Palacio de Pena
Lisboa
El Palacio de Pena, ubicado en Sintra en la Riviera Portuguesa, es un ejemplo destacado del Romanticismo del siglo XIX y uno de los monumentos más emblemáticos de Portugal. Originalmente una capilla dedicada a Nuestra Señora de Pena, el lugar se transformó en un monasterio en el siglo XVI antes de ser devastado por un rayo y el terremoto de Lisboa de 1755. A mediados del siglo XIX, el rey Fernando II convirtió las ruinas en un palacio vibrante, encargando un rediseño de estilo romántico que incorporó elementos neogóticos, neomanuelinos, neoislámicos y renacentistas.
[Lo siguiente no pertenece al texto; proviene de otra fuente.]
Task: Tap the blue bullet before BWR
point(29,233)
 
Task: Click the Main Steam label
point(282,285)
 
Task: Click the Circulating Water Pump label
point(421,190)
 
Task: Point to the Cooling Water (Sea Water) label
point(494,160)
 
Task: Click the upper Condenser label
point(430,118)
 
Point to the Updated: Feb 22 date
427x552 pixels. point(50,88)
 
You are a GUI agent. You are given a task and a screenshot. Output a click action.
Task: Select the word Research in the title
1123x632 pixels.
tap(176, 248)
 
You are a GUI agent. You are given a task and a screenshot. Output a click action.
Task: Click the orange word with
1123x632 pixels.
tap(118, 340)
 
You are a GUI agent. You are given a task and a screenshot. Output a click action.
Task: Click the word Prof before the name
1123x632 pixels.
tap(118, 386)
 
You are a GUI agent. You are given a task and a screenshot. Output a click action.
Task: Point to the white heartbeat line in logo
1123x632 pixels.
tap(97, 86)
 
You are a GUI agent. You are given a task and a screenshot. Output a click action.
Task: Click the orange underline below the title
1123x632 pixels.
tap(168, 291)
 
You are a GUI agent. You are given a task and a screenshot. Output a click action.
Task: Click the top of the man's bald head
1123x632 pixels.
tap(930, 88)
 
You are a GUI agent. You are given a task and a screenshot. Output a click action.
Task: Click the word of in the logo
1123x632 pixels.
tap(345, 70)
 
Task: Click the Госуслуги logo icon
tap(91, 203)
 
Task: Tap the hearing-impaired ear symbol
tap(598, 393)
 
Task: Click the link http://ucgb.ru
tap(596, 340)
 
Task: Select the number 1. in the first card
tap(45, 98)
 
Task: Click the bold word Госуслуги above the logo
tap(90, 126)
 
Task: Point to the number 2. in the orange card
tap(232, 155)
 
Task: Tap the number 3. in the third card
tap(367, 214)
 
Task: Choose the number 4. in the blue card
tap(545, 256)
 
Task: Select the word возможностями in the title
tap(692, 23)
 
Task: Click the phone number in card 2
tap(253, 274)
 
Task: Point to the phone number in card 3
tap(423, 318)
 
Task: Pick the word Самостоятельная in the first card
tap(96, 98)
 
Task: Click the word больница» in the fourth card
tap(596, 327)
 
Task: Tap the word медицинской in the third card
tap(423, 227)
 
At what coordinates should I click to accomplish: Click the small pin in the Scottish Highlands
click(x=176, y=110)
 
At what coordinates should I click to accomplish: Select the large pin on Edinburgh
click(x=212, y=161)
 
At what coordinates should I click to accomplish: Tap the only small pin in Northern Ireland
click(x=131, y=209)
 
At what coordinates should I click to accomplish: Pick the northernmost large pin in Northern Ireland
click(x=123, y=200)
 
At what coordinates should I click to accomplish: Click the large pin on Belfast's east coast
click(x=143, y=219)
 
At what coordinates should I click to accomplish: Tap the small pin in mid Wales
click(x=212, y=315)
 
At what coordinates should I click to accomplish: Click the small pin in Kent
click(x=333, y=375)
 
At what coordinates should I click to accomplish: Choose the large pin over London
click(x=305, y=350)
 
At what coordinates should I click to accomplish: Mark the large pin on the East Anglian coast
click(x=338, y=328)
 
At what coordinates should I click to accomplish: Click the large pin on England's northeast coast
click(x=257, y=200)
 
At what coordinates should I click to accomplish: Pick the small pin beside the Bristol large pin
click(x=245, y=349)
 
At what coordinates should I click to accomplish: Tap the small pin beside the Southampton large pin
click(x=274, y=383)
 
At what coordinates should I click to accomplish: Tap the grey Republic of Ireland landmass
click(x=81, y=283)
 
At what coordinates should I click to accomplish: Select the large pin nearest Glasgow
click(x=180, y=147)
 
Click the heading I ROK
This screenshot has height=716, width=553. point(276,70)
La arquitectura ecléctica del palacio, sus fachadas coloridas y su imponente ubicación en la cima de la colina lo hacen visualmente impresionante y de gran importancia histórica. Sirvió como residencia real de verano y más tarde fue adquirido por el estado portugués, convirtiéndose en un monumento nacional y museo. Hoy en día, el Palacio de Pena atrae visitantes de todo el mundo, ofreciendo una experiencia sensorial entre jardines exuberantes y vistas brumosas de la montaña, encarnando la visión artística de su creador, el rey Fernando II.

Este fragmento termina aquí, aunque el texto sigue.